Administração pública
Ao chegar ao governo do Estado em 1951 apoiado numa coligação de partidos ampla, que incluía o PR (Partido Republicano) e a UDN, Munhoz da Rocha estava disposto a colocar em prática o slogan de campanha, dignificando a função pública. Rebelo afirma que como governador pôs em prática uma austeridade fiscal, absolutamente avesso à populismo e demagogia. "Detestava promessas em palanque. Em 1946, quando perdeu as eleições para Moysés Lupion, não fez promessas. Na eleição que ganhou em 1950 também não", conta.
Como conservador progressista, afirma o biógrafo, em 1954 Munhoz da Rocha criou a Copel. "Ele dizia que empresas particulares jamais iam investir em energia elétrica e, se investissem, só iriam fazer isso onde havia pessoas de maior poder aquisitivo".
Rebelo conta que nesse mesmo ano, o presidente Café Filho de quem Bento Munhoz era muito amigo, o convida para ser Ministro da Agricultura.
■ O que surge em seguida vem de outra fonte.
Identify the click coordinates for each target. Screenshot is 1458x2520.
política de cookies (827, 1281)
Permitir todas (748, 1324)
Bento Munhoz desliga-se então do seu mandato de governador e aceita o convite para o ministério. Segundo o biógrafo, Café Filho queria que Bento Munhoz integrasse uma chapa para a presidência da república, possivelmente como vice-presidente, mas isso foi mal-sucedido, por uma oposição articulada por Carlos Lacerda.
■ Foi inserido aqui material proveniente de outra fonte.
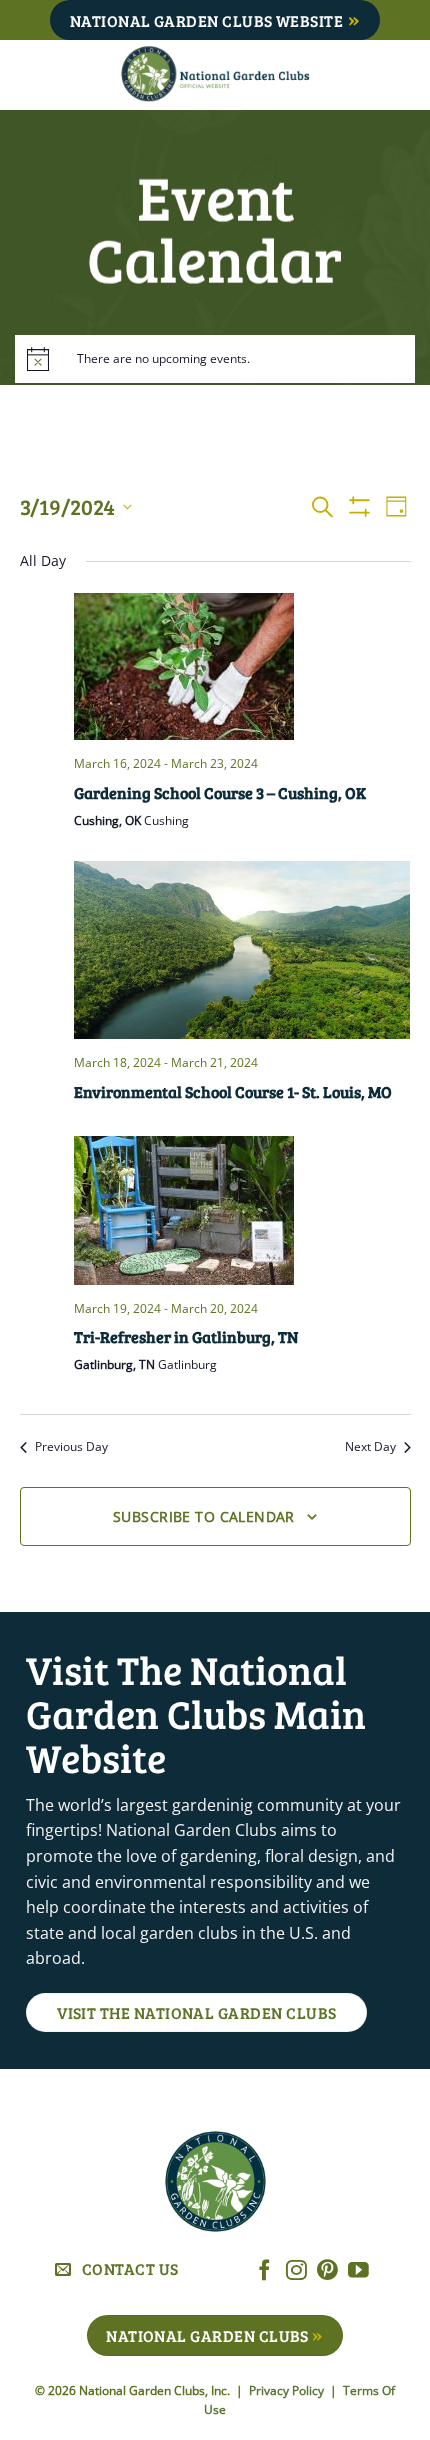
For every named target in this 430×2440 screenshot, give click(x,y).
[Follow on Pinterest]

Bento Munhoz foi ainda deputado federal em 1958. No final da década de sessenta, conforme diz seu biógrafo, foi ficando longe das urnas, perto da unanimidade. Veio a falecer em 12 de novembro de 1978, por problemas respiratórios.
Bento construiu o Centro Cívico e o Guaíra
Na biblioteca pública acontecerão atos comemorativos no dia seis, quando haverá, às 18h, o lançamento dos livros "Bento Munhoz, história de uma inteligência", do escritor Paulo Amador e "Bento Munhoz da Rocha, um intelectual na correnteza política", de Vanderlei Rebelo. O deputado Rafael Greca, autor da apresentação do livro Rebelo, recorda que Bento Munhoz foi o governador durante o centenário do Paraná, e enfrentou dificuldades econômicas provocadas por uma forte geada. "Mesmo assim levou a bom termo a construção do Centro Cívico de Curitiba, da Biblioteca Pública do Paraná, do Teatro Guaíra e de 100 postos de puericultura, na capital e no interior", diz ele.
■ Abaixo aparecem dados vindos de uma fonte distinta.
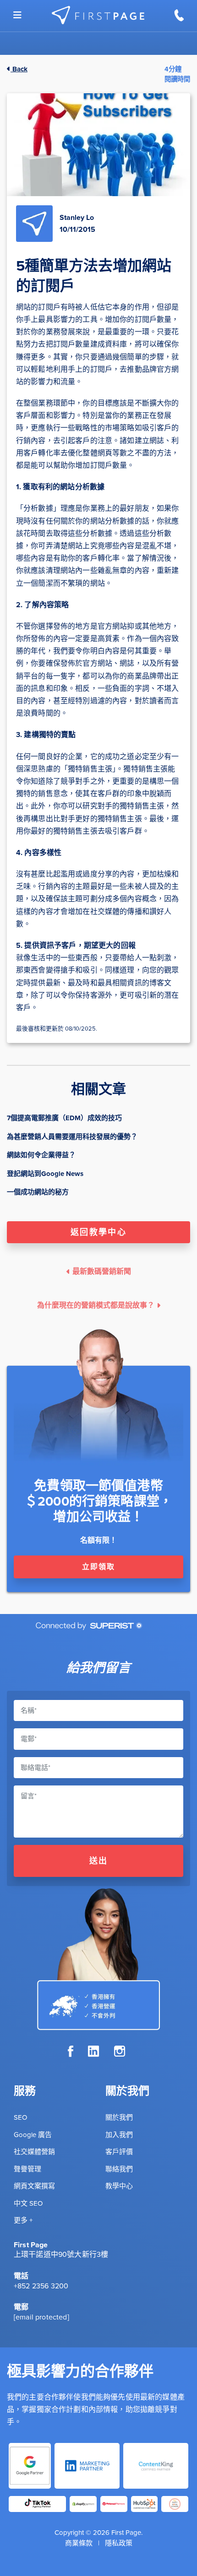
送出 (98, 1861)
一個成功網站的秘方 (38, 1192)
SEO (20, 2117)
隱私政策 (118, 2543)
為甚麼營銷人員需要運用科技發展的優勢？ (72, 1137)
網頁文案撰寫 (34, 2186)
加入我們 (119, 2135)
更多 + (23, 2220)
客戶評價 (119, 2152)
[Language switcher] (17, 15)
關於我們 (119, 2117)
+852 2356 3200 (41, 2286)
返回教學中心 (98, 1232)
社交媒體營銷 (34, 2152)
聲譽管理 (27, 2169)
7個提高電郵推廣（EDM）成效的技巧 (64, 1118)
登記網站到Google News (45, 1174)
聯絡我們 (119, 2169)
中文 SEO (28, 2203)
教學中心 (119, 2186)
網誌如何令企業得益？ (41, 1155)
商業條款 (79, 2543)
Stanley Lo (77, 217)
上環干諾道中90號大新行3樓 (61, 2254)
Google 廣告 (33, 2135)
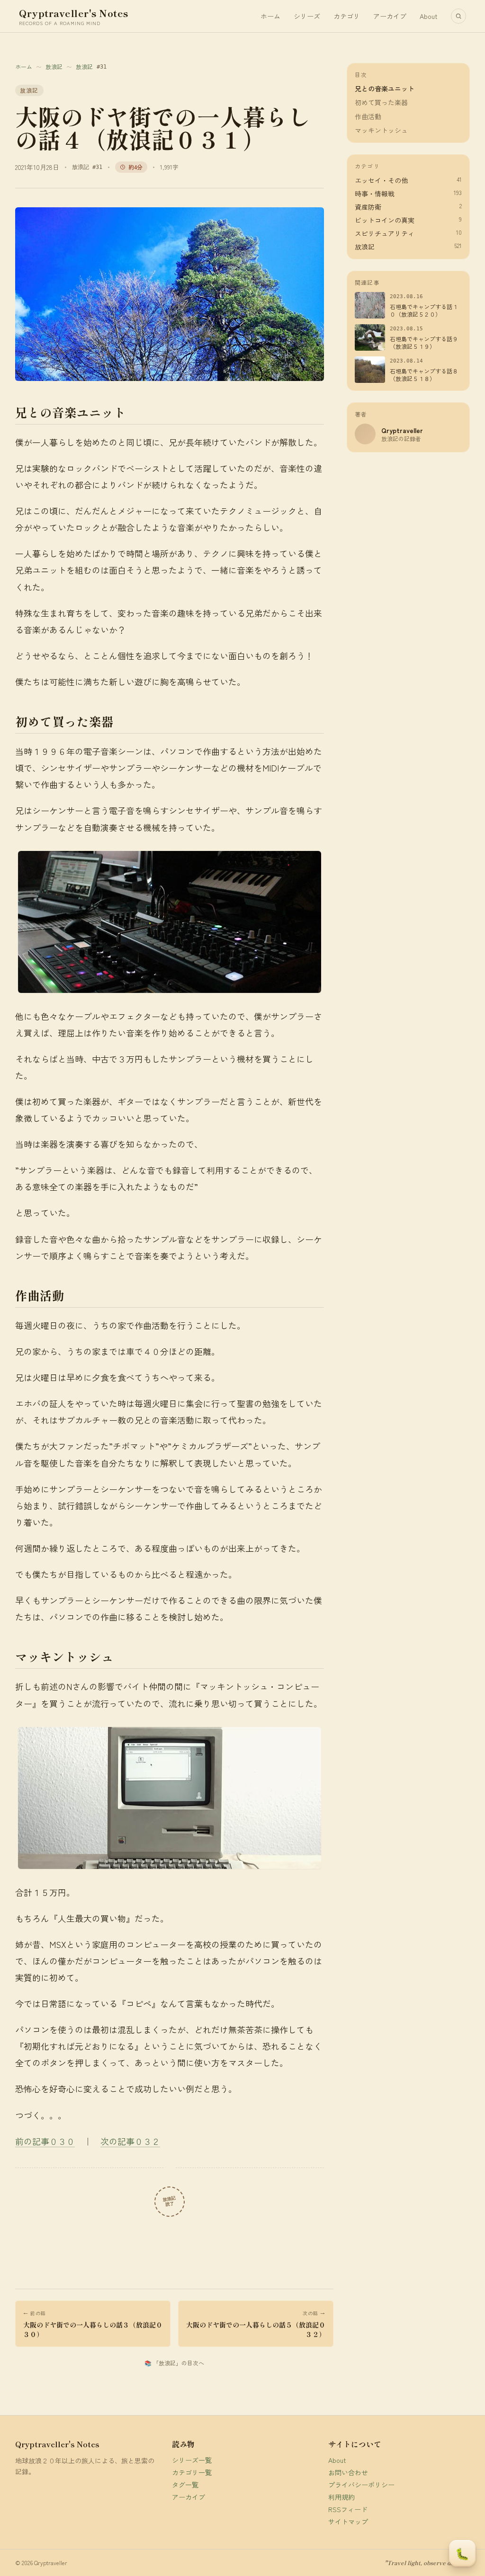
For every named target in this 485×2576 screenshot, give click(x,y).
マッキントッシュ (381, 130)
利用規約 (341, 2497)
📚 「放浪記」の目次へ (174, 2363)
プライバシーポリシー (361, 2484)
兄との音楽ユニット (384, 88)
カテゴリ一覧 (192, 2472)
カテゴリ (346, 16)
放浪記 (54, 67)
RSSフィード (348, 2509)
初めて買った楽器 (381, 102)
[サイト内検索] (458, 16)
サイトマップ (348, 2521)
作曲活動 (368, 116)
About (429, 16)
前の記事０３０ (45, 2141)
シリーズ (307, 16)
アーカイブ (389, 16)
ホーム (270, 16)
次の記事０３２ (130, 2141)
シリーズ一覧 (192, 2460)
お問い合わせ (348, 2472)
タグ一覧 (185, 2484)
Greca recorda que Bento Munhoz trouxe para o Paraná a moderna imigração, como o caso dos holandeses em Castro, dos alemães em Entre-Rios, russos em Witmarsum, menonitas no Boqueirão. "Sabia que, para sermos modernos, precisávamos aprender a ser eternos", diz Greca. Além disso, Bento também pregou e incentivou a preservação da nossa memória. O deputado chega a comparar a obra sociológica do ex-governador à de Wilson Martins e Gilberto Freire.
Rebelo teve a idéia de preparar o livro na época em que estava escrevendo a biografia de Ney Braga, concluída em 2003 e publicada em 2004. Segundo o jornalista, o ex-deputado Norton Macedo propôs a ele, que se fizesse a biografia de Ney Braga, abriria seu arquivo particular, rico em documentos e registros da vida política paranaense das décadas de cinqüenta, sessenta e setenta.
Enquanto escrevia sobre Ney Braga, Rebelo lembrou que em 2005 se daria os cem anos de nascimento do político de família tradicional de Paranaguá, filho do ex-presidente do Paraná (na época o equivalente a governador do Estado) Caetano Munhoz da Rocha e de Olga Carneiro de Souza Munhoz. ?Eu pensei, tenho dois anos, se eu trabalhar nesse material intensamente, posso publicar?, disse.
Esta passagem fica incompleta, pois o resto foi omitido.